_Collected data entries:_

**********

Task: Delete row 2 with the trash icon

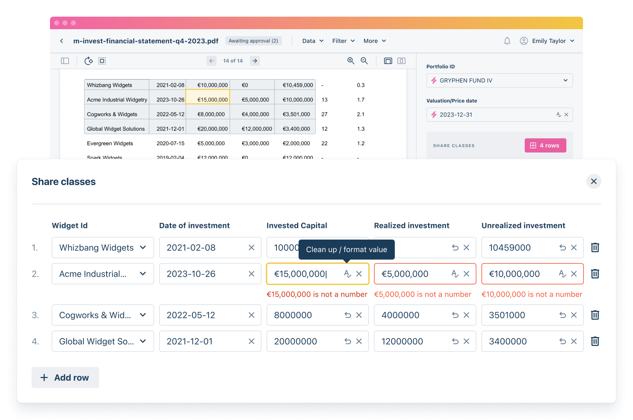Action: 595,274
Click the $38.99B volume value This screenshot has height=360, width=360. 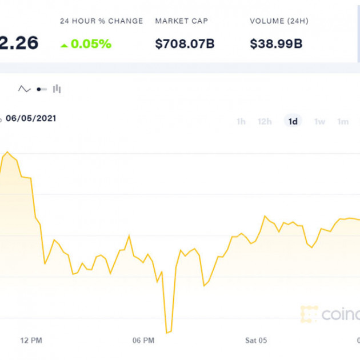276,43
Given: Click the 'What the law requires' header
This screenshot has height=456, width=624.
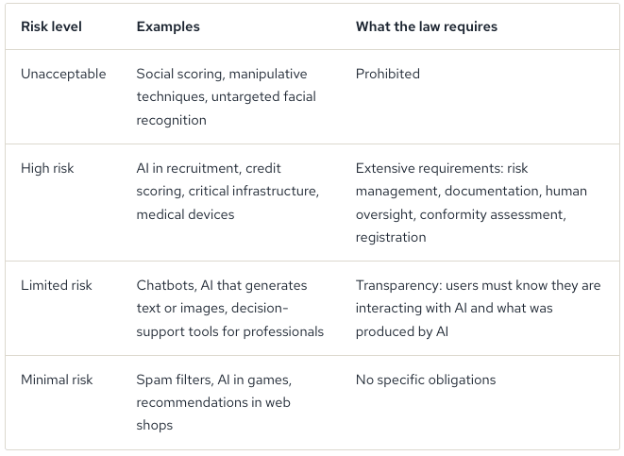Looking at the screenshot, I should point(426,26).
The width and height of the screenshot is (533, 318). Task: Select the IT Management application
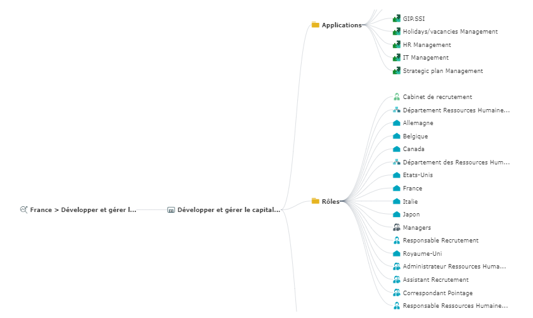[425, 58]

**********

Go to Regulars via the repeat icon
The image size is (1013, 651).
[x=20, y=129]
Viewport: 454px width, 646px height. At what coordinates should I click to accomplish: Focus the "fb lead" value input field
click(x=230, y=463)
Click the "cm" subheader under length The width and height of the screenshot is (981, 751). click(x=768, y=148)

**********

_Work order:_ Starting at the line above that holds "Viewport: 454px width, 646px" and ending at the line that holds "751). click(x=768, y=148)", transcribe each line exactly and include no other lines.

_Solution to this task:_
Viewport: 454px width, 646px height. At what coordinates should I click to accomplish: Focus the "fb lead" value input field
click(x=230, y=463)
Click the "cm" subheader under length The width and height of the screenshot is (981, 751). click(x=768, y=148)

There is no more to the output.